Requirement
Please resume the review of Uada's album "Cult of a Dying Sun," writing on from its last sentence.

>> Begin Text shown

Cult Of A Dying Sun

Written by: RUB on 22/12/2018 15:54:00

Better late than never, it is time to get some of the reviews done that our webzine missed during the past year. One of these is the sophomore album by the fairly new American band Uada. Not until I listened to the title track off “Cult of a Dying Sun” had I heard of this four-piece from Portland, OR but I was instantly hooked, and based on this one track I immediately knew I had to spin the entire album once it was released. Sadly, I never actually got around to doing this, which is a shame, because as a spoiler, I can already tell you that it will end up on my end-of-the-year list.

What we’re dealing with is a melodic black metal piece with plenty of atmospheric and progressive elements, but which never sways too far away from the black metal core that is present throughout the entire album. In the vein of both the Polish Mgła and the Swedish Dissection, Uada express themselves with catchy hooks and interesting melodies that will keep the listener bound by virtue of sheer intensity and clever song-writing. Starting things off with “The Purging Fire”, the blastbeats pound the ears intensely right from the first note. This barrage then transforms into a melodic segment coupled with screamed, almost strained vocals, which fit the extreme soundscape perfectly. The underlying main riff is used in a very subtle manner, giving a somewhat calm expression to the otherwise extreme nature of the song. The track itself progresses and evolve throughout its entire 6-minute runtime and never loses pace. The melody is ever-present, just like the dual guitars make a lasting and interesting impression on the listener.

>> End Text shown
>> Begin Recorded information

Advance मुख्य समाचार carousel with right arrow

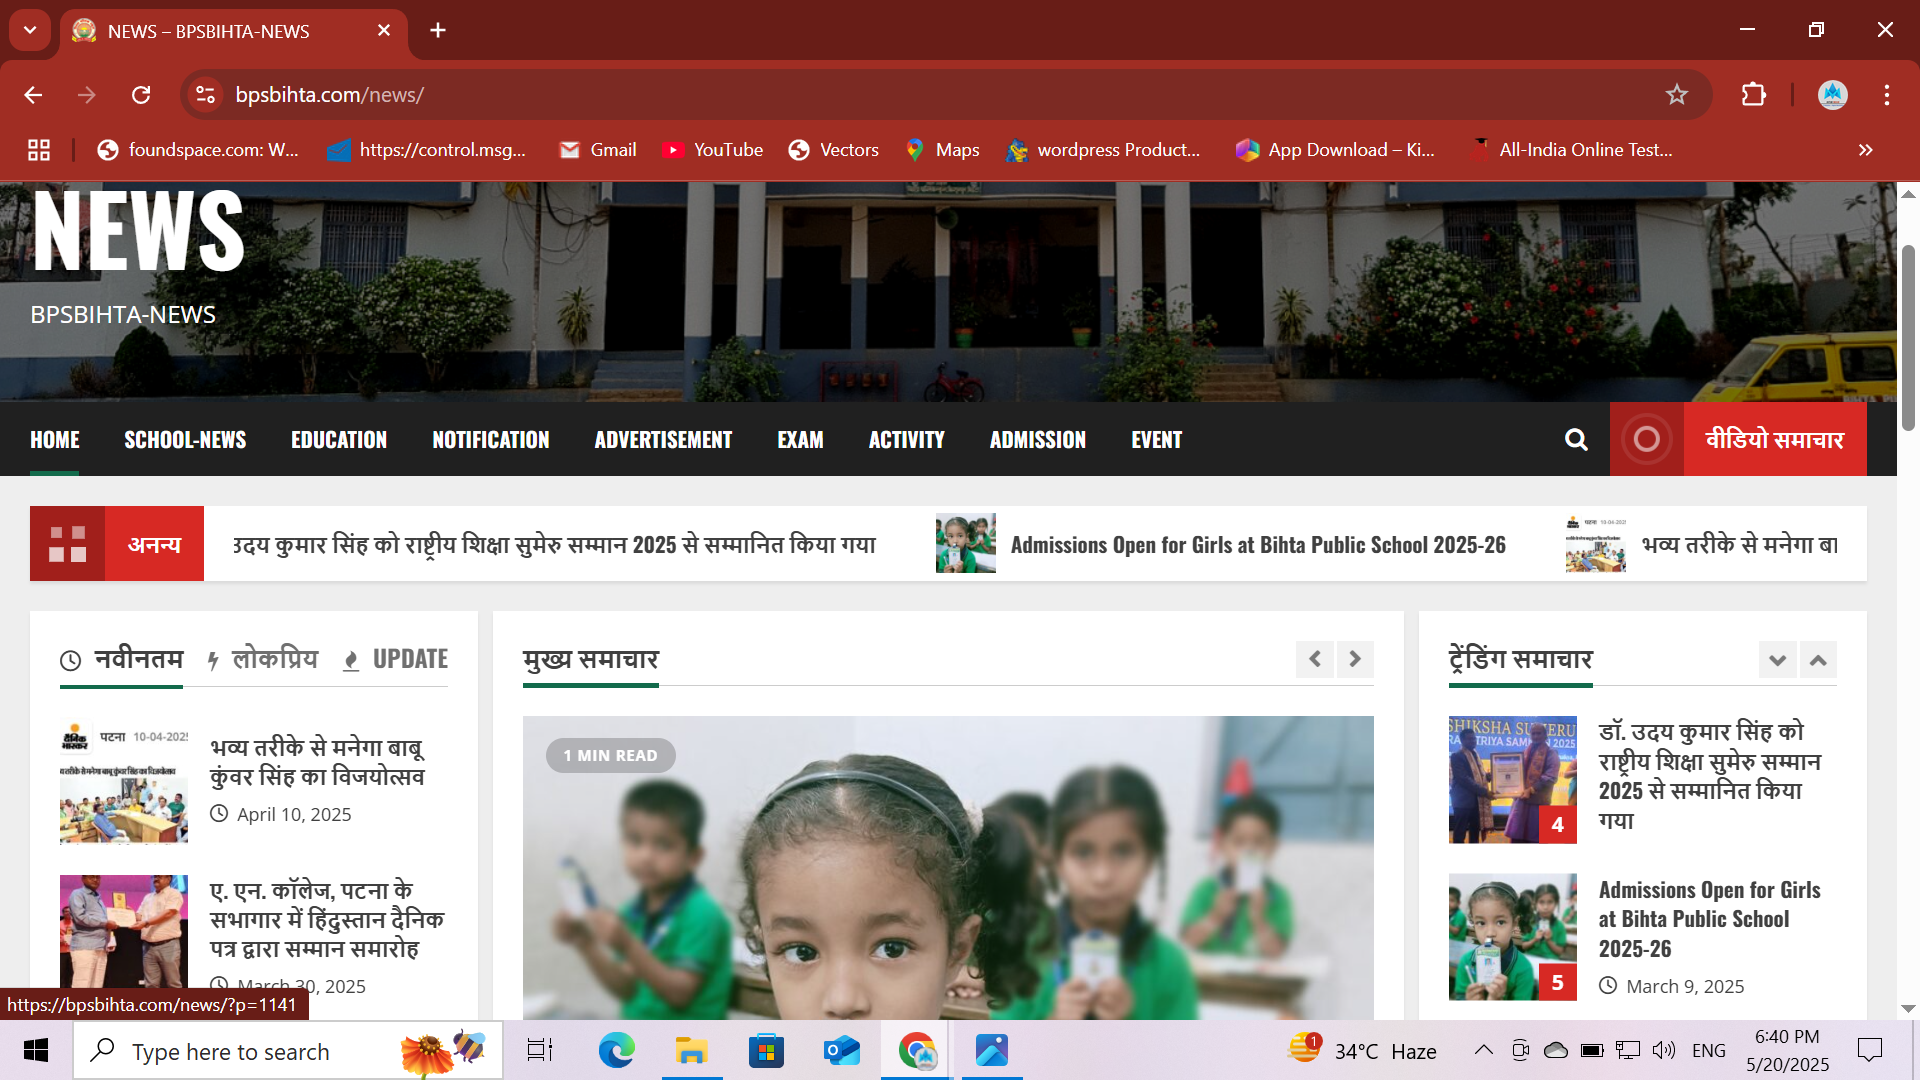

>> End Recorded information

Response to this task
The general composition and structure of “Cult of a Dying Sun” has this distinctly melancholy vibe to it; as though the album were written as the soundtrack to a massive autumn storm, or as the classic Norwegian black metal albums: mirroring darkness and barren, icy landscapes. This is also seen on the second track “Snakes & Vultures”. The vocals have a constant gloomy feel to them, and when this is coupled with the aforementioned melancholy guitar sound, which, at times, even sounds sad and depressed, one can really feel the songs as well as hear them; they’re both pounding, thanks to the bass and drums, and also have plenty of melodies in them to make the soundscape complete. In fact, you actually seem to be able to hear that the songs are about themes such as nature and paganism simply by listening to the composition and tone of the music.

The songs develop due to their great lengths, the shortest track clocking in at 05:38, so every single one of them has the potential to progress and unfold into an intense, yet progressive black metal colossus. As heard on the title track, which is arguably the best piece on offer here, the vocals evolve from classic black metal shrieks, through deep growls, to quite decipherable yells and eventually also into harsh growls. This is mixed with an instantly recognizable guitar riff which twists and turns until we reach the 5-minute mark, where the pace is slowed down into an almost doom metallic tempo, only to explode once again into a storm of traditional black metal. If one can ever use the word beautiful about black metal, this is probably as close as an album from the genre will come to embodying it, because just as haunting and malicious as some of the vocals and riffs sound, as beautiful are many of the melodic passages present on the album. Just to make an example: I’d never heard blastbeats deployed on top of a beautiful piano piece until I heard “Sphere (Imprisonment)” — simply superb! Every aspect of black metal is gone when the instrumental song “Wanderer” arrives around halfway through the album, which provides some much-needed resting time, given that Uada’s music is so demanding. After this small breather, however, the intense barrage continues with “Blood Sand Ash”, again leaving very little room in which to catch your breath.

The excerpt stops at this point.